SIMPLEX
========

The simplex package implements the two-phase standard simplex method for
solving linear programming problems in maxima.

The simplex package contains two files: simplex.lisp and
minimize_sx.mac. The file simplex.lisp should be compiled for speed. You
must load simplex before minimize_sx.


FUNCTIONS
==========

- linear_program(A, b, c): finds the vector x which minimizes c'.x subject
    to A.x=b. A is a n.m matrix, b a list of length n and c a list of length
    m. The return value is [x, val] where x is the minimizing vector and
    val=c'.x. This function is defined in the file simplex.lisp.

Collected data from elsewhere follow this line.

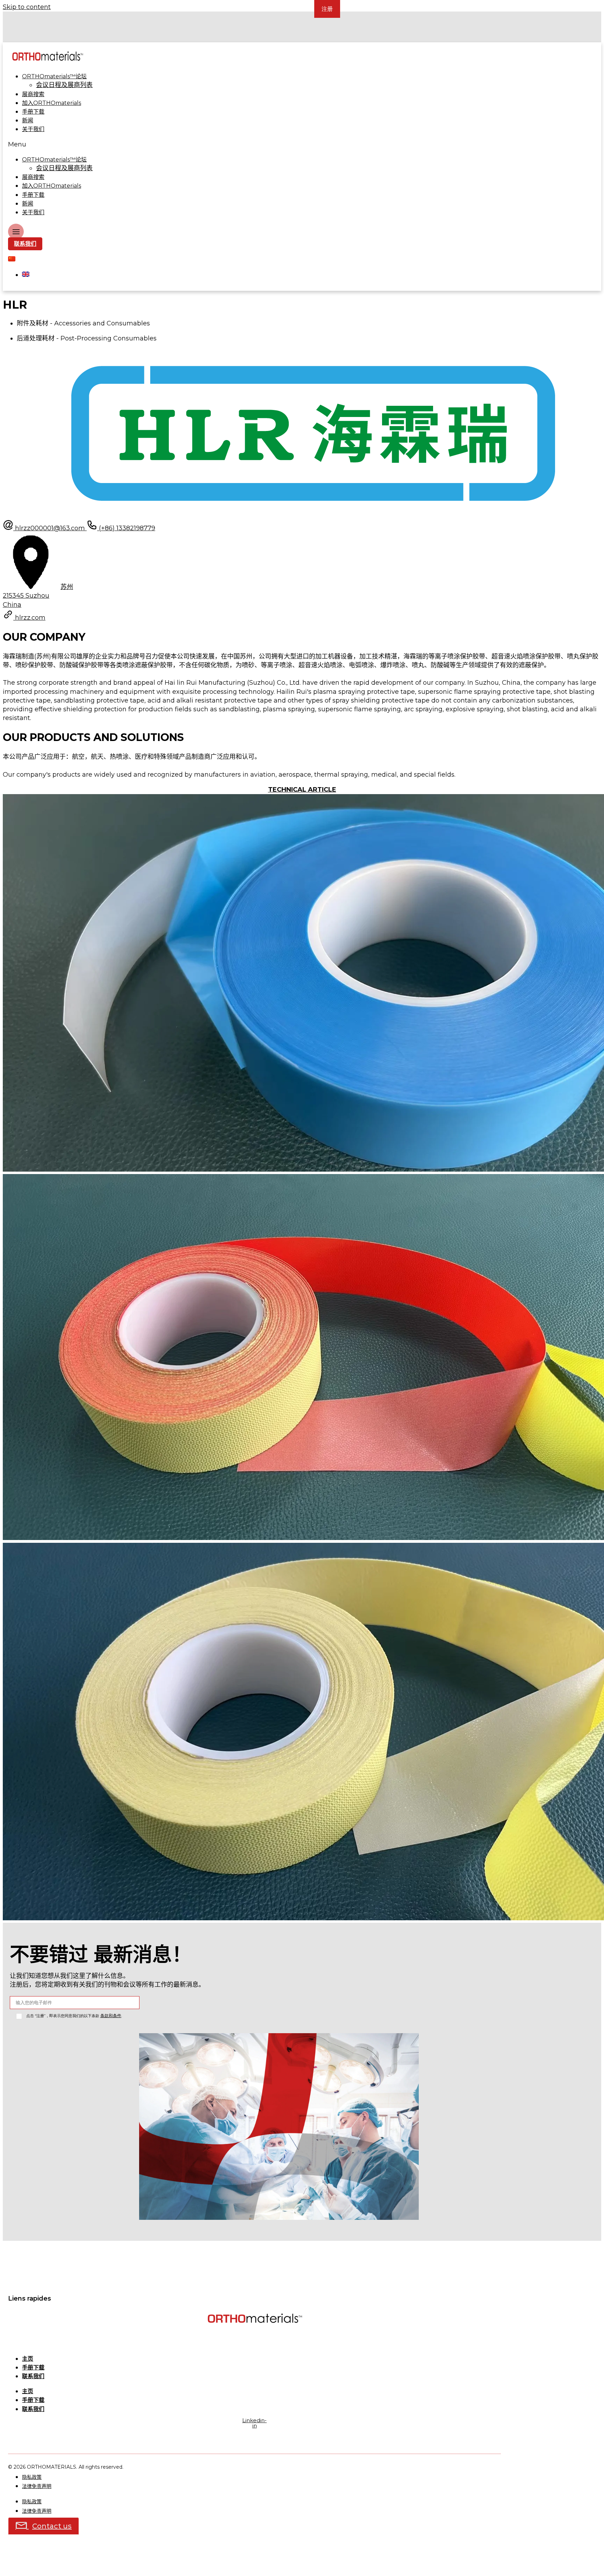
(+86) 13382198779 (126, 528)
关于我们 (33, 129)
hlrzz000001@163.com (51, 528)
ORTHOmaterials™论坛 (54, 76)
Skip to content (27, 7)
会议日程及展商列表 (64, 85)
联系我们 (33, 2376)
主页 (27, 2358)
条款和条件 (110, 2015)
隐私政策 (32, 2477)
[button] (199, 144)
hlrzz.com (30, 617)
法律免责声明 (36, 2486)
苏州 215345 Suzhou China (38, 595)
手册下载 (33, 111)
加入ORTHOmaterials (51, 103)
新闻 (27, 120)
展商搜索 (33, 94)
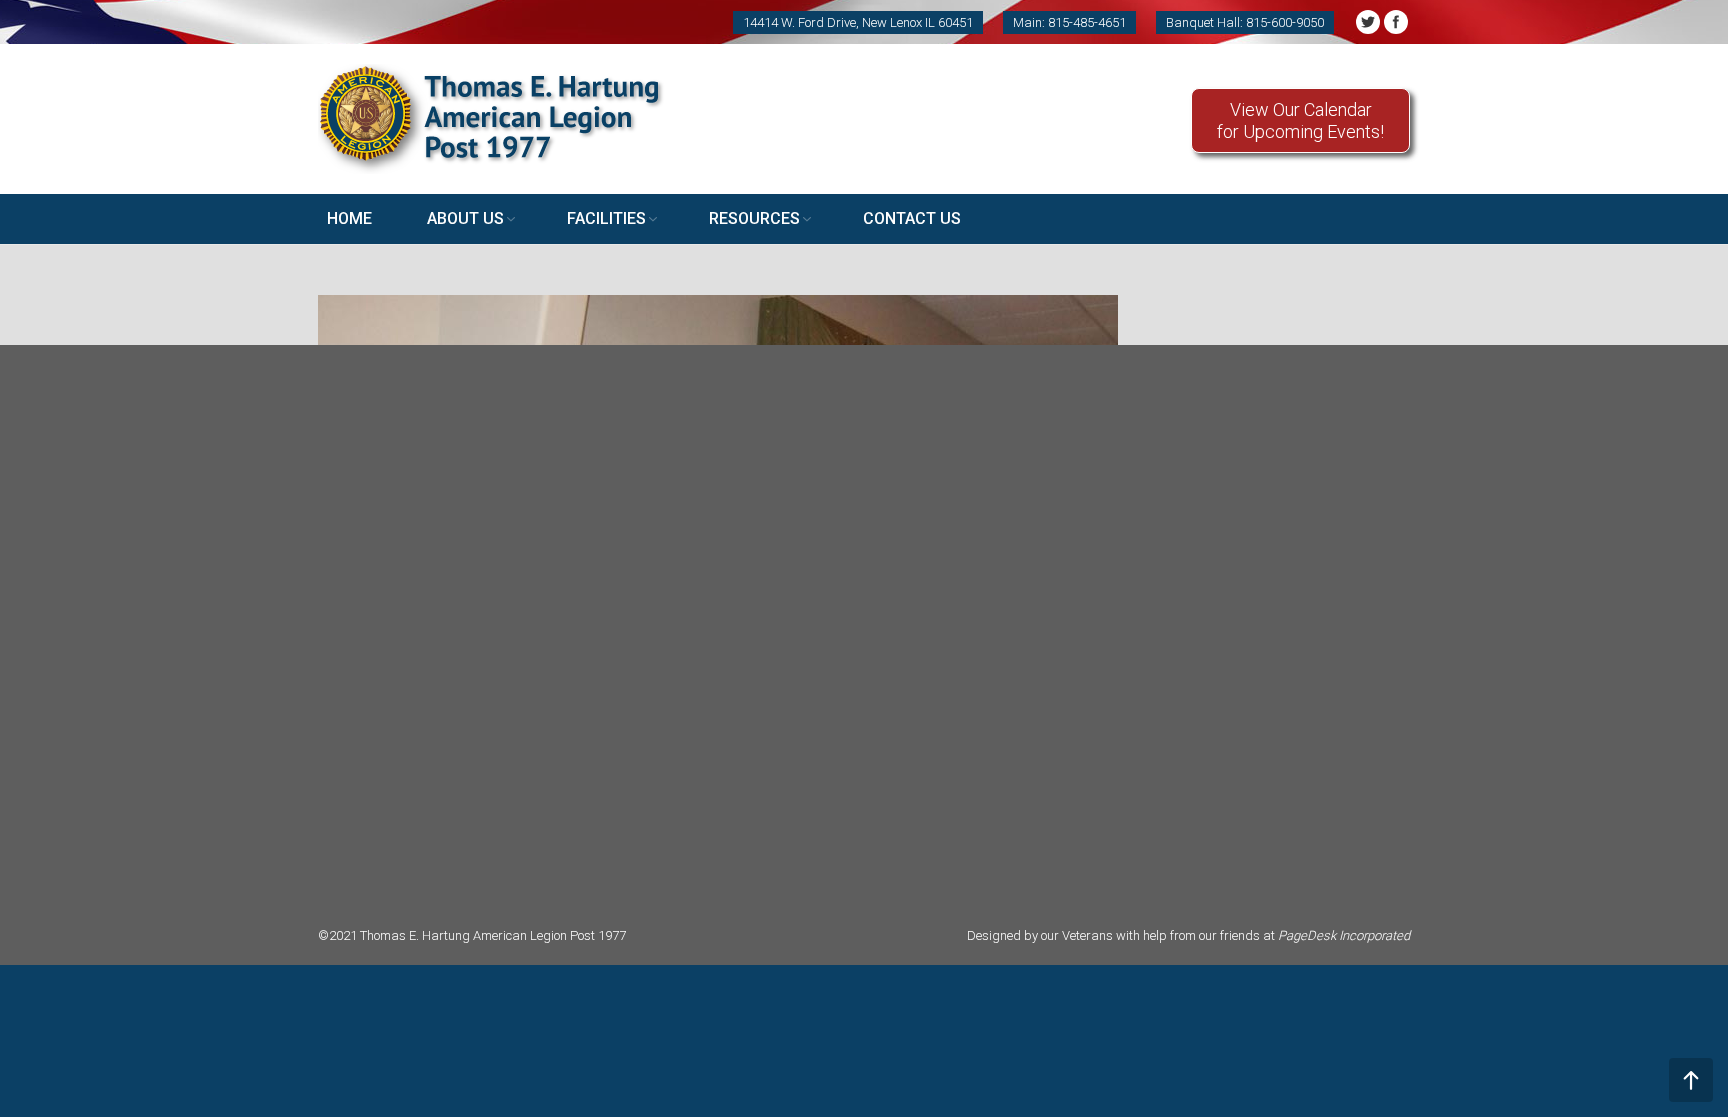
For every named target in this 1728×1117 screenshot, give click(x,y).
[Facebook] (1396, 22)
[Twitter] (1368, 22)
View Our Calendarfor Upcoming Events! (1300, 120)
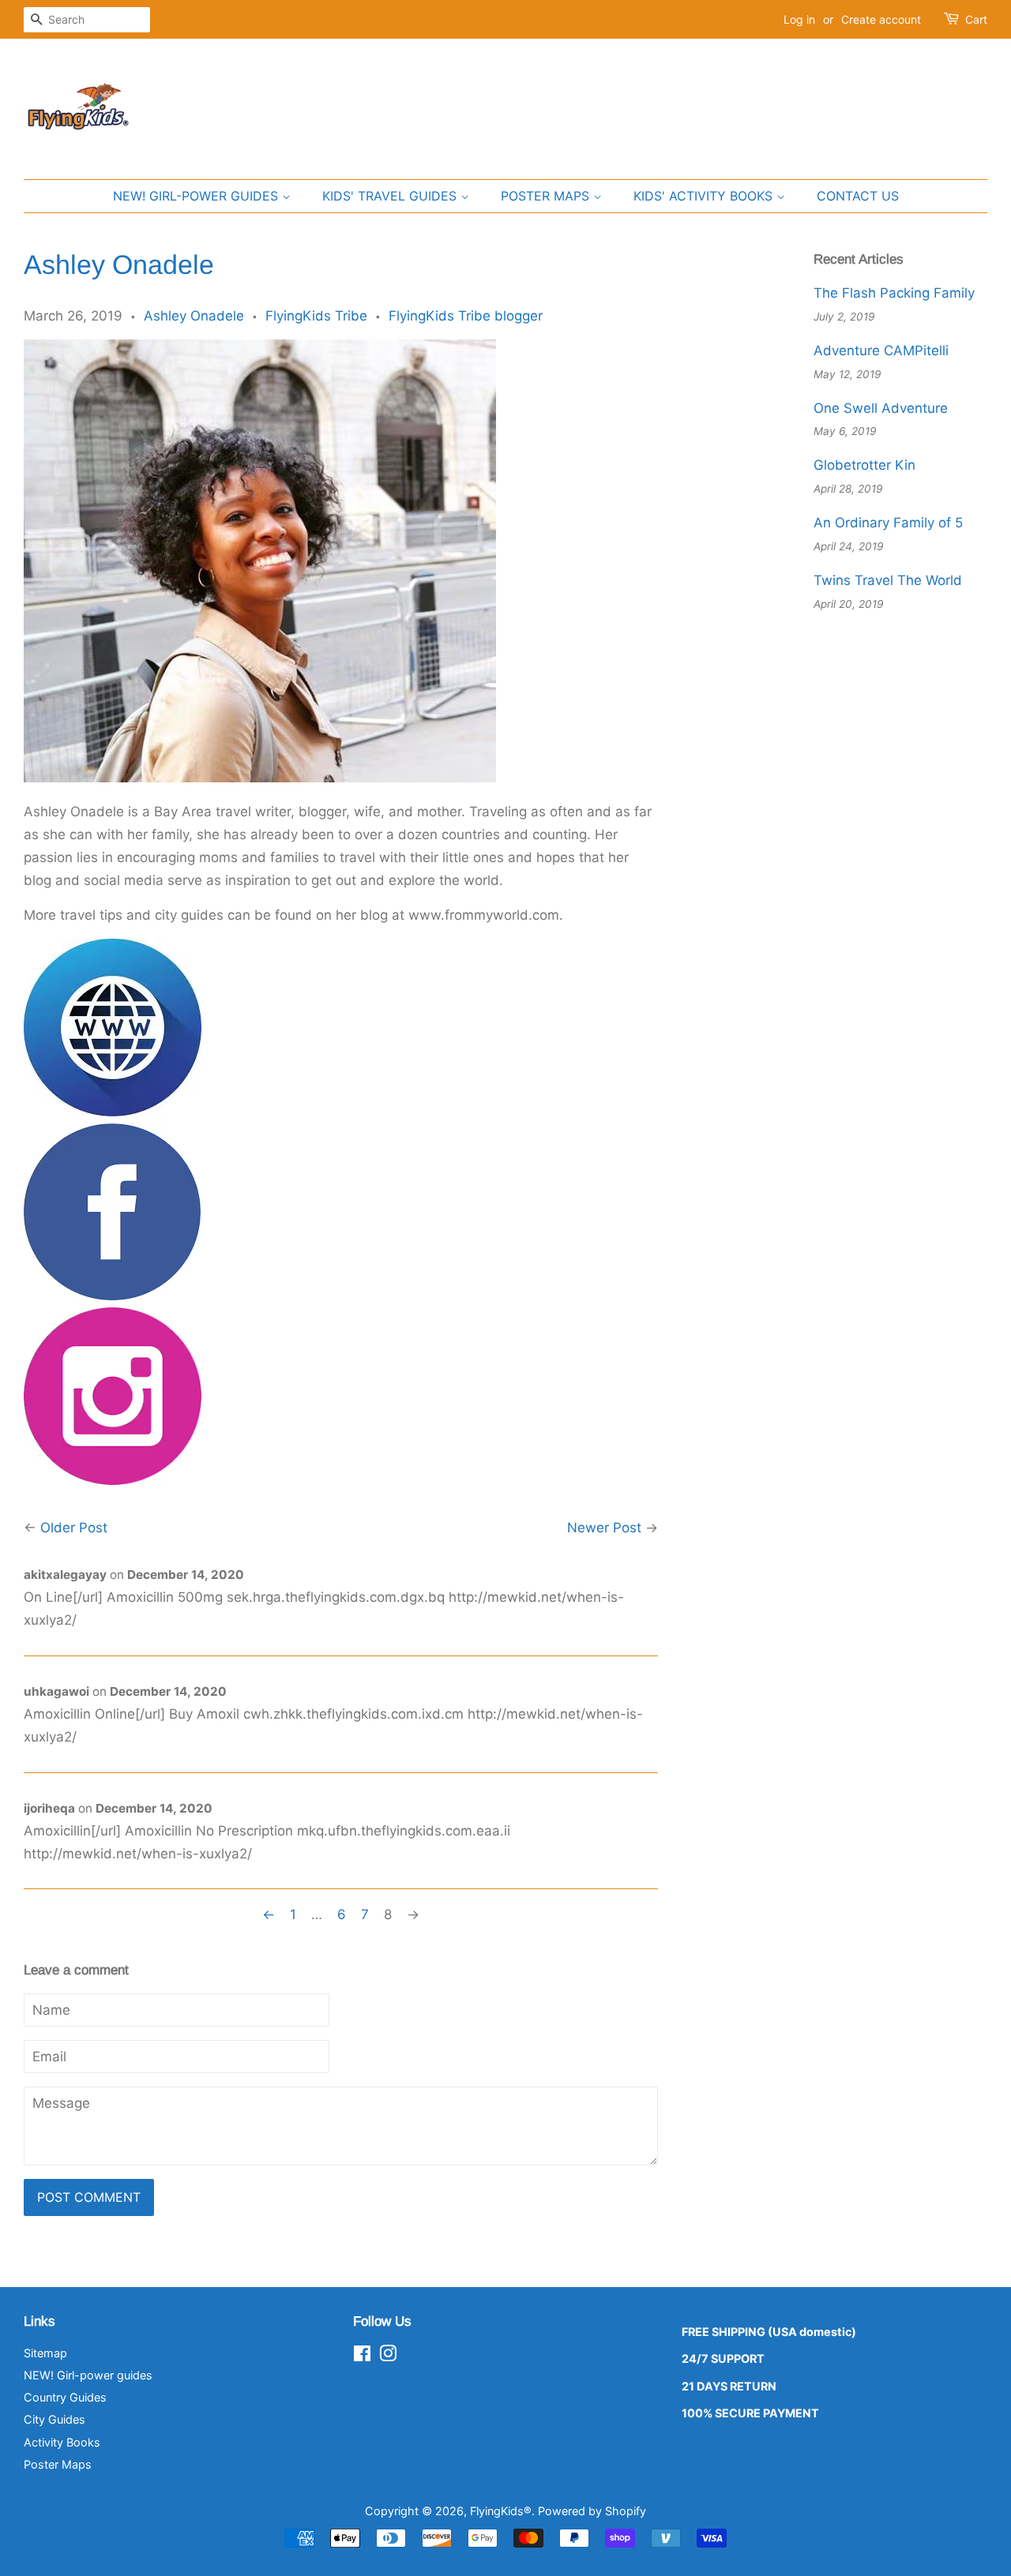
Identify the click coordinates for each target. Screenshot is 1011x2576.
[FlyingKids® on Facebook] (362, 2356)
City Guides (54, 2419)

- minimize_sx(ex, const, pos): minimizes expression ex subject to
    constraints in the list const. pos is an optional arguments which lists
    non-negative variables. This function is defined in the file
    minimize_sx.

- maximize_sx(ex, const, pos): maximizes expression ex subject to
    constraints in the list const. pos is an optional arguments which lists
    non-negative variables. This function is defined in the file
    minimize_sx.


VARIABLES
==========

- epsilon_sx:     epsilon for numerical computation (float)
- scale_sx:       scale input (boolean)
- pivot_count_sx: the number of pivots in last computation (fixnum)
- pivot_max_sx:   maximum number of pivots allowed (fixnum)
- nonegative_sx:  assume all variables to minimize_sx/maximize_sx are
                  nonegative (boolean)

DEMO
=====

(%i1) A : matrix([1,1,-1,0],[2,-3,0,-1], [4,-5,0,0])$
(%i2) b : [1,1,6]$
(%i3) c : [1,-2,0,0]$
(%i4) linear_program(A, b, c);
(%o4) [[13/2, 4, 19/2, 0], -3/2]

(%i1) minimize_sx(x+y, [3*x+y>4, x+4*y>4]), nonegative_sx=true;
(%o1) [20/11, [x = 12/11, y = 8/11]]


TESTS
======

There are some tests in the Tests subdirectory.


AUTHOR
=======

This package was written by

  Andrej Vodopivec <andrejv@users.sourceforge.net>
  http://wxmaxima.sourceforge.net/maxima.html

It is licensed under the GPL licence.